‘We put into sacks whatever we could find’: victims of Pakistan crash to be identified by DNA
Three foreigners were among the dead, officials said, and Chinese state media said one of its nationals was also among the victims
DNA testing will be used to identify the 48 charred victims of a plane crash in the mountainous north of Pakistan, authorities said on Thursday, as the country mourned one of the worst aviation disasters in its history.
The dead bodies will be taken to Islamabad in helicopters ... for DNA testing and identification. Not one body was intact
“The dead bodies will be taken to Islamabad in helicopters ... for DNA testing and identification,” said Muhammad Abbas, a hospital official at Ayub Medical Complex in the northern garrison town of Abbottabad. “Not one body was intact.”

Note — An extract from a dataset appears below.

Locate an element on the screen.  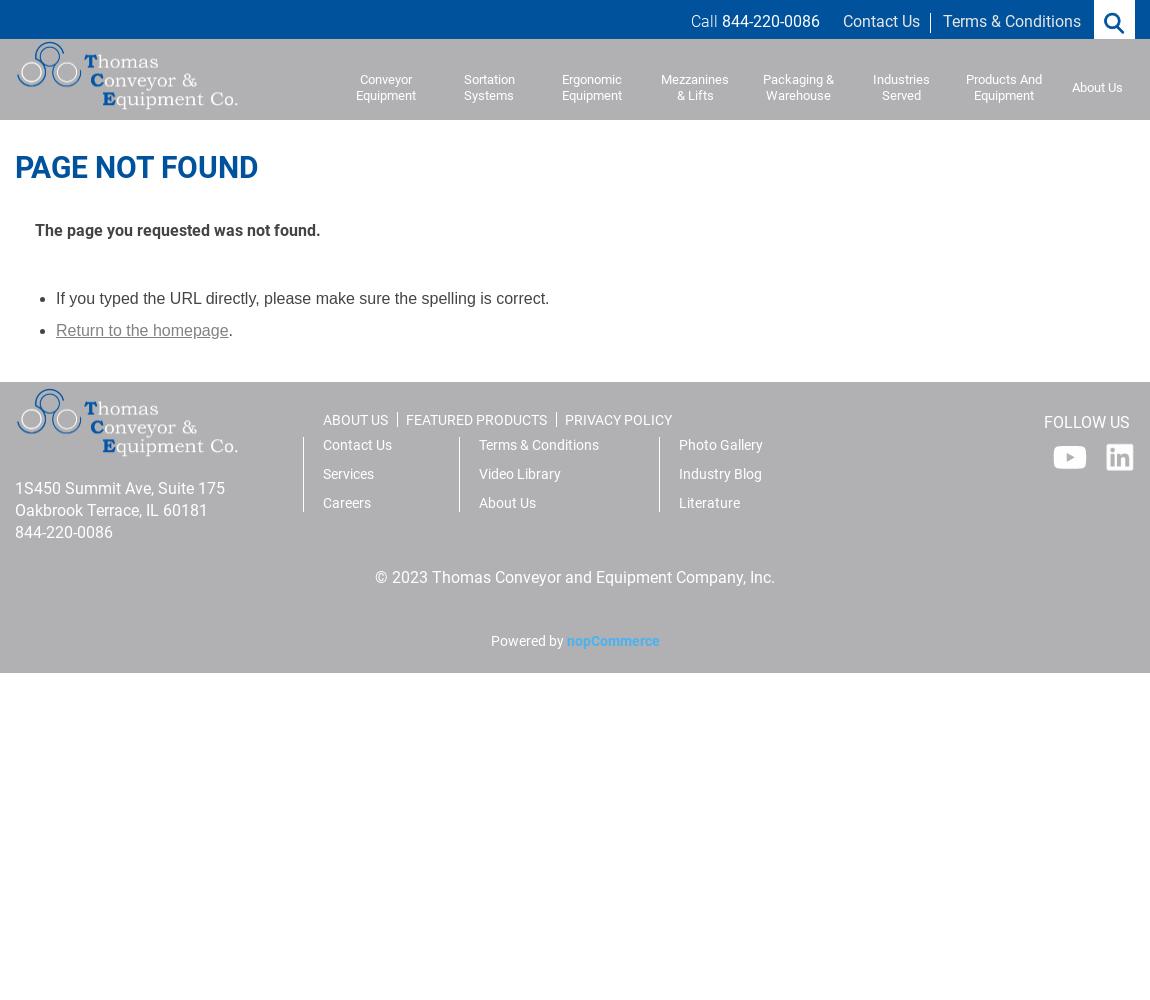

Rescuers, including hundreds of villagers, had overnight pulled charred and smoking remains from the wreckage of the aircraft, parts of which were found hundreds of metres away from the main site in Abbottabad district of Khyber Pakhtunkhwa province.
A reporter at the site near the village of Saddha Batolni said part of the plane remained on fire more than five hours after the crash.
“The bodies were burnt so badly we could not recognise whether they were women or men,” said one villager in his thirties, who declined to give his name. “We put into sacks whatever we could find ... and carried them down to the ambulance.”
Six of the victims had already been identified through fingerprints, according to Ali Baz, another official at the Ayub Medical Complex. Details of the identified passengers were pasted on the wall outside the mortuary. The aircraft issued a Mayday call at 4.14pm on Wednesday before losing radar contact and crashing.